Indications Pitfalls

  • Ankle osteoarthritis grade II and III (Takakura)

  • Presence of a tibial osteochondritis dissecans (OCD) opposite to the talar OCD (kissing lesion)

Indications Controversies

  • Patients <16 years of age

Examination/Imaging

  • Careful and thorough assessment of history and complaints, in particular

    • Previous injuries and surgeries

    • Disability in daily activities and sports

    • Impairment by pain

    • Effect of previous conservative measures

  • Careful clinical assessment of

    • Ankle alignment when standing

    • Ankle range of motion with the patient sitting and standing

    • Ankle stability with the patient sitting and feet hanging

    • Pain using a visual analog scale of 0–10 points

  • Plain weight-bearing radiographs, including anteroposterior views of the foot and ankle, lateral view of the foot, and alignment view, should be used to rule out

    • Articular configuration and integrity of the ankle joint

    • Primary or secondary deformity of the foot

    • Presence of malformation

    • Presence of arthrotic changes ( Fig. 49.1 )

      FIG. 49.1

  • Computed tomography (CT) scans, if possible while weight bearing, are initiated to

    • Determine location and size of the lesion

    • Assess the lesion pattern, e.g., the condition of the bone in and around the lesion

    • Detect cyst formation

    • Detect loose bodies

    • Detect other bony abnormalities ( Fig. 49.2 )

      FIG. 49.2

  • Magnetic resonance imaging can be used to

    • Determine the activity of the lesions, e.g., presence and extent of perifocal edema

    • Assess the lesion pattern, e.g., the condition of the bone in and around the lesion

    • Detect cyst formation

    • Detect other joint abnormalities ( Fig. 49.3 )

      FIG. 49.3

  • Single-photon emission computed tomography with superimposed bone scan may be used to visualize

    • Morphologic pathologies and associated activity process ( Fig. 49.4 )

      FIG. 49.4

  • Doppler sonography or angiography may be used in the case of uncertain blood flow through the tibial artery

Treatment Options

  • Arthroscopic or open débridement of the lesion with or without microfracturing

  • Osteochondral autograft transfer system ( )

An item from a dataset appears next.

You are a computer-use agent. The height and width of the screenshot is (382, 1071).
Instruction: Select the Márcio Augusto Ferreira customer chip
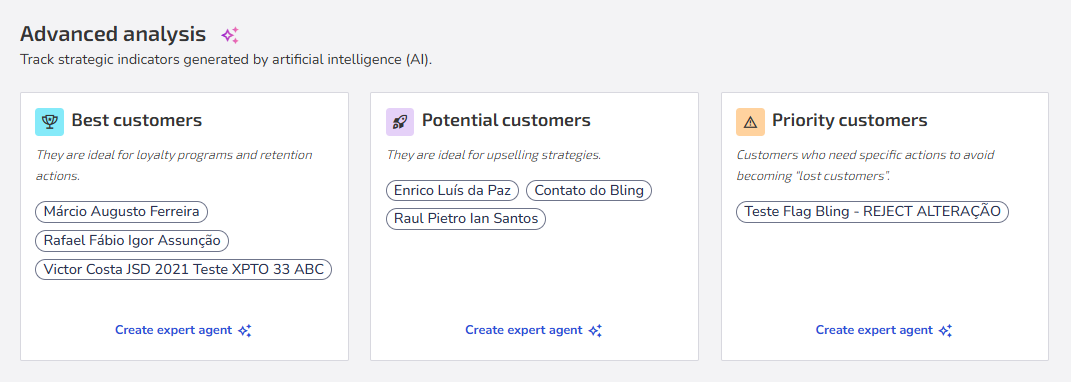(122, 212)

  • Hangody mosaicplasty ( )

  • Fresh allograft transplantation ( )

  • Vascularized autograft ( )

Surgical Anatomy

  • OCLs of the medial talus necessitates a transmalleolar approach through osteotomy for exposure.

  • OCLs of the lateral talus are accessible by anterolateral subluxation of the talus after detachment of lateral ankle ligaments.

  • The medial condyle of femur is easily accessible, has a constant afferent artery, and an ideal contour with periosteal cover vascularized.